By contrast, a sentence of probation under the First Offender Act operates under different rules. Violations of probation in such cases (or conviction of another crime, which would likely be a violation of probation) can result in the judge sentencing the offender to the maximum term allowable based on the charge, even if that sentence would result in confinement for a period longer than the original probated sentence.
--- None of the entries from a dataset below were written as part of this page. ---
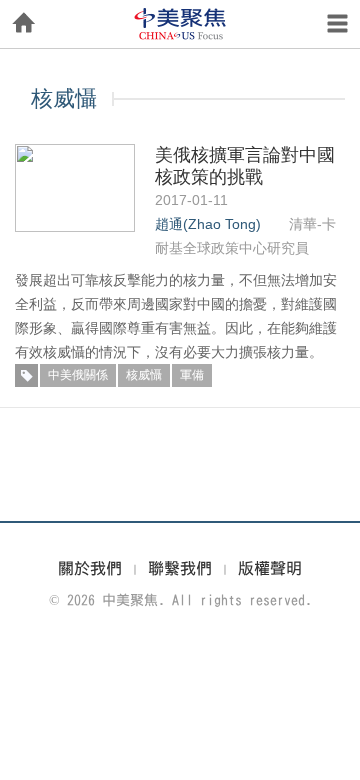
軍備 (192, 375)
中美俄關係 (78, 375)
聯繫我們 (180, 568)
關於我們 (90, 568)
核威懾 (144, 375)
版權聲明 (270, 568)
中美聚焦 (180, 24)
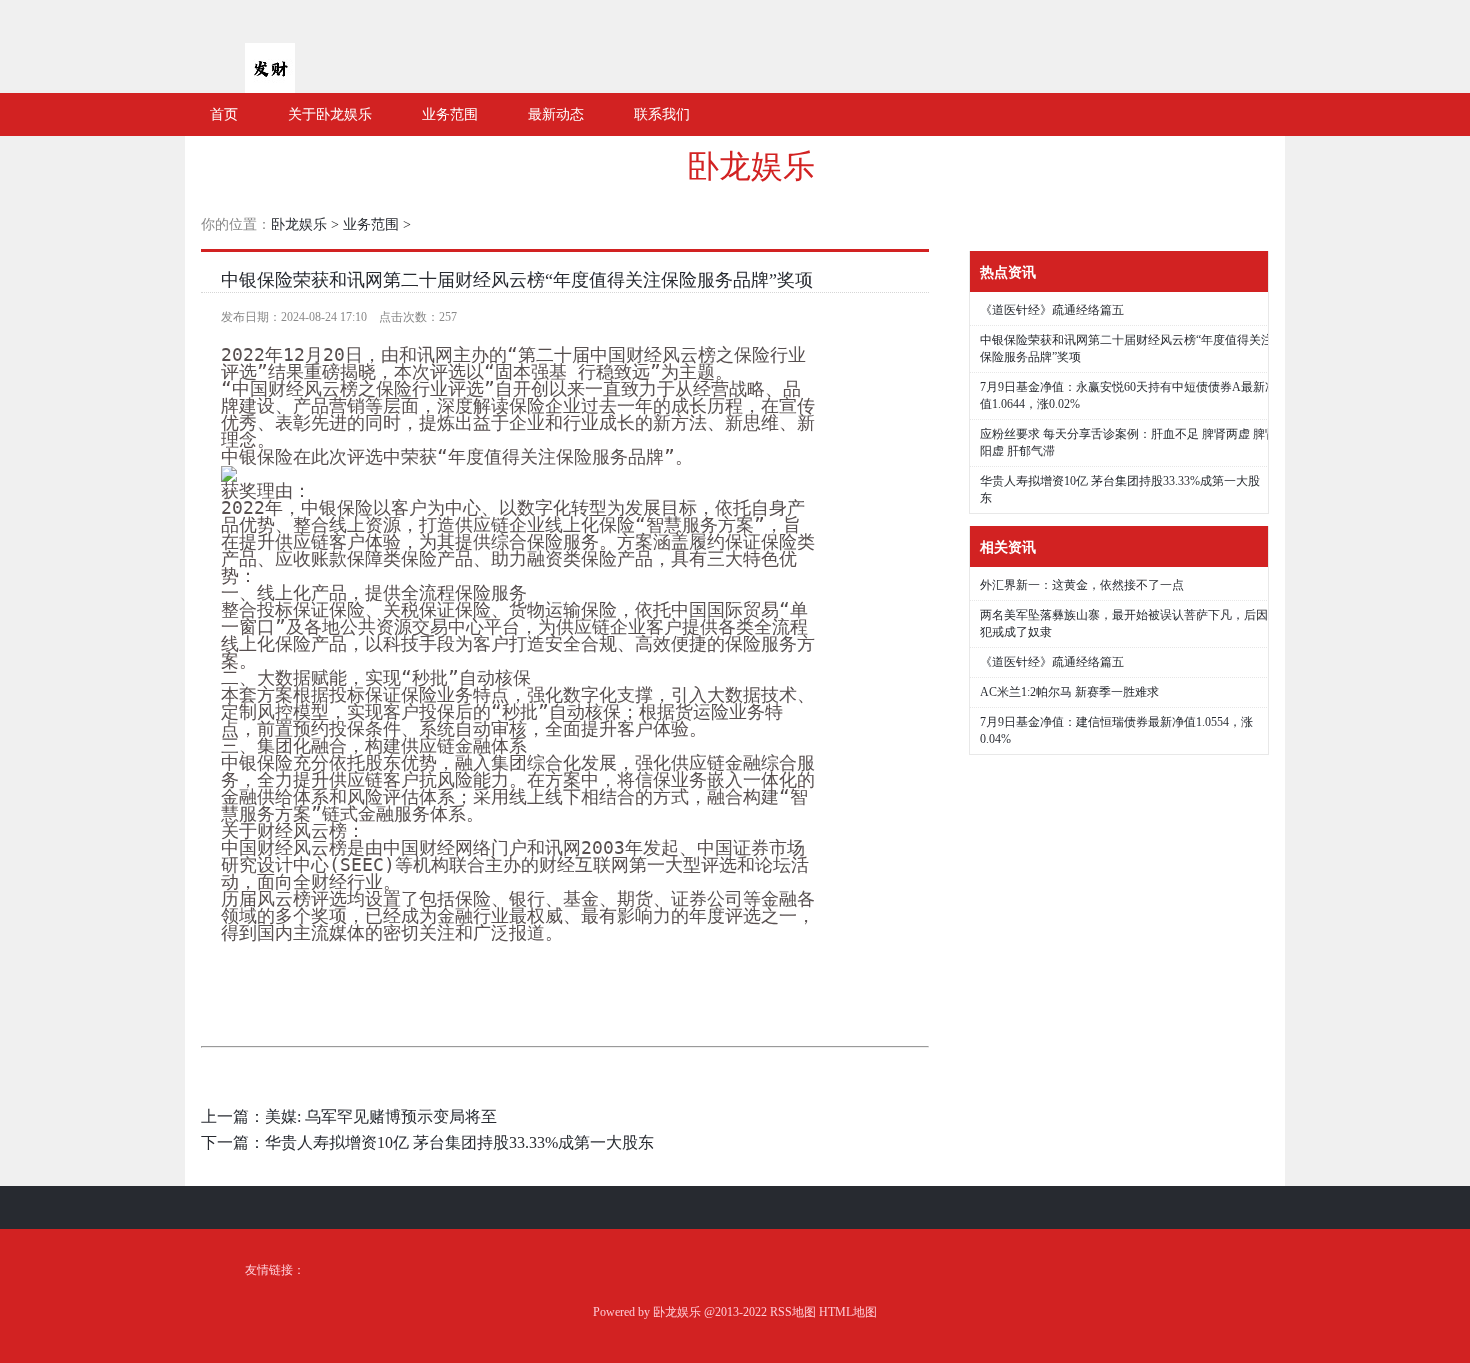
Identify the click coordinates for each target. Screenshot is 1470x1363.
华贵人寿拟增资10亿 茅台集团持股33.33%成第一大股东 (459, 1142)
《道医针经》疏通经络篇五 (1052, 310)
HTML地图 (848, 1312)
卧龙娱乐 (751, 166)
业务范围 (371, 224)
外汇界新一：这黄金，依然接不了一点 (1082, 585)
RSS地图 (793, 1312)
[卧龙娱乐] (270, 85)
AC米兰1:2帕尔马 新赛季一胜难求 (1069, 692)
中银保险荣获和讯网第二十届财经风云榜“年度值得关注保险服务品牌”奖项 (517, 280)
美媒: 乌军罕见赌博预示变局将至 (381, 1116)
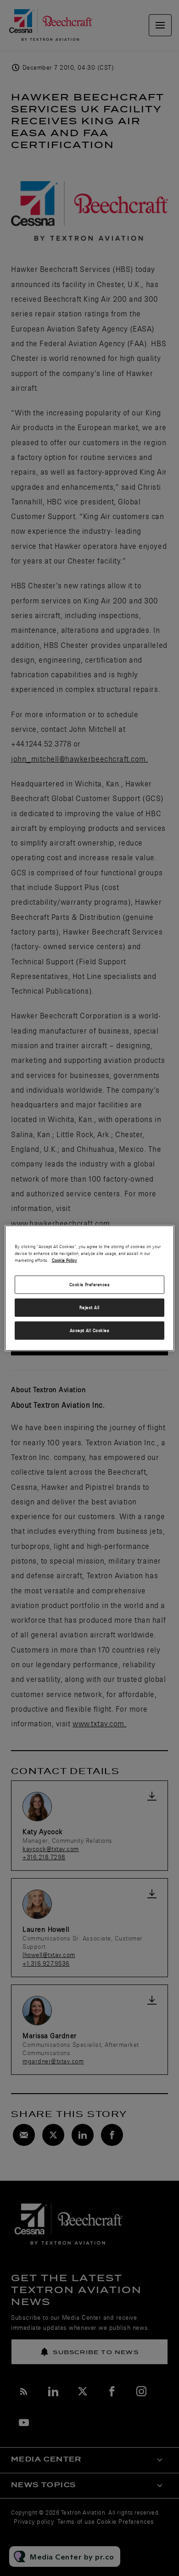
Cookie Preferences (89, 1284)
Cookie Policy (64, 1260)
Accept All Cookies (90, 1329)
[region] (90, 1288)
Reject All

As a hypothetical example, Defendant X pleads guilty to felony burglary in violation of O.C.G.A. Section 16-7-1 and is sentenced to three years probation under the First Offender Act. Two years into his sentence he violates the terms of his probation. Defendant Y also pleads guilty to felony burglary, but he agrees to a traditional plea of guilty without invoking the benefits of the First Offender Act and is sentenced to three years probation. Two years into his sentence he violates the term of his probation. Both Defendants go before the same judge on the same day for probation revocation hearings. The judge can adjudicate Defendant X as guilty and sentence him to as much as twenty (20) years in prison, likely with credit for time served. On the contrary, Defendant Y may have his probation revoked; however, the judge can only sentence him to the one year of confinement remaining in his original probated sentence.

Due Process

During a plea under the First Offender Act, the prosecutor will usually require the Defendant to state on the record that s/he has not pled guilty or been otherwise convicted of a felony in the past and that s/he has never used first offender protection. To ensure that the Defendant understands the ramifications of a plea under the First Offender Act, both good and potentially bad, the presiding judge will likely inquire of the Defendant on the record whether s/he understands the benefits and drawbacks of the program. In the event that a otherwise eligible individual is pleading guilty to a felony and electing not to use the provisions of the First Offender Act, the judge will likely also have the Defendant state on the record that they do not want to be afforded first offender status.

Additional Resources

O.C.G.A. § 42-8-60: (a) Upon a verdict or plea of guilty or a plea of nolo contendere, but before an adjudication of guilt, in the case of a defendant who has not been previously convicted of a felony, the court may, without entering a judgment of guilt and with the consent of the defendant: (1) Defer further proceeding and place the defendant on probation as provided by law; or (2) Sentence the defendant to a term of confinement as provided by law. (b) Upon violation by the defendant of the terms of probation, upon a conviction for another crime during the period of probation, or upon the court determining that the defendant is or was not eligible for sentencing under this article, the court may enter an adjudication of guilt and proceed as otherwise provided by law. No person may avail himself or herself of this article on more than one occasion. § 42-8-62. Discharge of defendant without adjudication of guilt (a) Upon fulfillment of the terms of probation, upon release by the court prior to the termination of the period thereof, or upon release from confinement, the defendant shall be discharged without court adjudication of guilt. Except for the registration requirements under the state sexual offender registry and except as otherwise provided in Code Section 42-8-63.1, the discharge shall completely exonerate the defendant of any criminal purpose and shall not affect any of his or her civil rights or liberties; and the defendant shall not be considered to have a criminal conviction. It shall be the duty of the clerk of court to enter on the criminal docket and all other records of the court pertaining thereto the following: "Discharge filed completely exonerates the defendant of any criminal purpose and shall not affect any of his or her civil rights or liberties, except for registration requirements under the state sexual offender registry and except with regard to employment providing care for minor children or elderly persons as specified in Code Section 42-8-63.1; and the defendant shall not be considered to have a criminal conviction. O.C.G.A. 42-8-62."